→ Selected extract:
Ha! Looks like she's got her hands tied behind her back though :wink:


----------



## brian1978 (Jul 10, 2013)

Shug750S said:


> brian1978 said:
> 
> 
> > but if England voted to leave the EU in Camerons in out referendum and Scotland doesn't I think we will be back with another independence referendum faster than anyone anticipated.
> ...


http://www.theguardian.com/world/2015/f ... ve-eu-poll

i think we will have a clause in the SNP manifesto for 2016 protecting Scotland's interests within the EU.

Nicola Sturgeon has already said one of the things that would be a mandate for another referendum would be England voting to leave while Scotland votes to stay,.

id honestly like to think that England would see walking away from the EU and the largest free trade zone on earth as madness, but when you see some polls and the rise and rise of UKIP you have to wonder.


----------



## Spandex (Feb 20, 2009)

brian1978 said:


> yes but comparing a region of one country to a whole country isnt fair.....

→ Problem 1:
According to the forum excerpt, what has Nicola Sturgeon said would be a mandate for another referendum?
→ Problem 2:
Reproduce the forum excerpt from "id honestly like" to "(Feb 20, 2009)", substituting "populist parties" for "UKIP".
→ Problem 3:
Render this sentence from the forum excerpt in Spanish: "i think we will have a clause in the SNP manifesto for 2016 protecting Scotland's interests within the EU."

→ Material:
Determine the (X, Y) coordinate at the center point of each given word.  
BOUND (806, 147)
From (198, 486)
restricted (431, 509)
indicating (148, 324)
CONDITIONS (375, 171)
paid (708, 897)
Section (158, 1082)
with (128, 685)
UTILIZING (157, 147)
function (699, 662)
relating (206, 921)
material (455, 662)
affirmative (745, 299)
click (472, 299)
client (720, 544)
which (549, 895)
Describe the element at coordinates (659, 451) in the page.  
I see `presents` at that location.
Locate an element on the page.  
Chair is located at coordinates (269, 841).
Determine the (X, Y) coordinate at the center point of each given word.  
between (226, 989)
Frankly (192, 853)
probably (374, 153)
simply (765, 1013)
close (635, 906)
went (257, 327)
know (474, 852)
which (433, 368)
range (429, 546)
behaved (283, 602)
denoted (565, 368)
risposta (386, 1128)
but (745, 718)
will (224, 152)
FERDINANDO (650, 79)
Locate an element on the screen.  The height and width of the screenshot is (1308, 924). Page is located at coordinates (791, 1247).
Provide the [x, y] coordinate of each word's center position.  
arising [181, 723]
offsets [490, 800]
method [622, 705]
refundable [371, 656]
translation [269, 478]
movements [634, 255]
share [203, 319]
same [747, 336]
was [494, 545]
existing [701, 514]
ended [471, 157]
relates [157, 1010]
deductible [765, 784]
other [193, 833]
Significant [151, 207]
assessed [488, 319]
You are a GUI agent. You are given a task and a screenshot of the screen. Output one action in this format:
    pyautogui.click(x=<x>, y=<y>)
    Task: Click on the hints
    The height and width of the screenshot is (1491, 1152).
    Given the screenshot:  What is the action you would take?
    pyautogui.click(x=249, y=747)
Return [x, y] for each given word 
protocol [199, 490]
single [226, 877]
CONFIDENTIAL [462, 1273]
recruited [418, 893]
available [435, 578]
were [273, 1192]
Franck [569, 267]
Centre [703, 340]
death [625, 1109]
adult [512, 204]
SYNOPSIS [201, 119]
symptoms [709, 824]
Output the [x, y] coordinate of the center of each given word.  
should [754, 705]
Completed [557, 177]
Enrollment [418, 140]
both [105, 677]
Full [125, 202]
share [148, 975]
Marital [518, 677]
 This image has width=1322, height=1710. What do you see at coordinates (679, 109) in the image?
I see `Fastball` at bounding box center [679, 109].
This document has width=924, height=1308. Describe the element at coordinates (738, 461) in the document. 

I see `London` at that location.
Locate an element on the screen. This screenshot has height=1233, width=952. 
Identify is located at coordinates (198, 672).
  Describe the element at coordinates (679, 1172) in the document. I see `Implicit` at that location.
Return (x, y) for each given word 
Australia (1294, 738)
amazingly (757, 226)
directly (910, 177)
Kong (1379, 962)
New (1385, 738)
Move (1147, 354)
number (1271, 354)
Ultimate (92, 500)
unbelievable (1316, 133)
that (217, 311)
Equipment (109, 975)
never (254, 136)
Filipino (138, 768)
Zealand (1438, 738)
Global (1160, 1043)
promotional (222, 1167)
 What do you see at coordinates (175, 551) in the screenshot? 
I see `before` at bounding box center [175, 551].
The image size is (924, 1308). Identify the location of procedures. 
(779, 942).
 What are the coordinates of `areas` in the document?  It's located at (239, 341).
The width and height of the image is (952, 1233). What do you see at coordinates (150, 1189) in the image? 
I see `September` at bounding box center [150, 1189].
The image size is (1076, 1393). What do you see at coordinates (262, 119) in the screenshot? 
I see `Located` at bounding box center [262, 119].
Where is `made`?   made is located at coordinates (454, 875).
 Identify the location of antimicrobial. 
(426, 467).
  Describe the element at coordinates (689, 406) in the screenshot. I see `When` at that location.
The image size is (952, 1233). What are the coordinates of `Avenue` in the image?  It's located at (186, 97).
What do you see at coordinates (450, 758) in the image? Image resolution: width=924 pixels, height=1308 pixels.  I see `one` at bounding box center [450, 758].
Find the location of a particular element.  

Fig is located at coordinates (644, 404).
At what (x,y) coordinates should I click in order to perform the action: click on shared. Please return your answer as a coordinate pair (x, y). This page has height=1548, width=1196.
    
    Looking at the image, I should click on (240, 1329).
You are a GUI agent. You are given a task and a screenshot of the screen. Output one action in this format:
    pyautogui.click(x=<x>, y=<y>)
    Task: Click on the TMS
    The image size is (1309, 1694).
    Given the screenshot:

→ Final result 1:
England voting to leave the EU while Scotland votes to stay.

→ Final result 2:
id honestly like to think that England would see walking away from the EU and the largest free trade zone on earth as madness, but when you see some polls and the rise and rise of populist parties you have to wonder.


----------



## Spandex (Feb 20, 2009)

→ Final result 3:
Creo que tendremos una cláusula en el manifiesto del SNP para 2016 que proteja los intereses de Escocia dentro de la UE.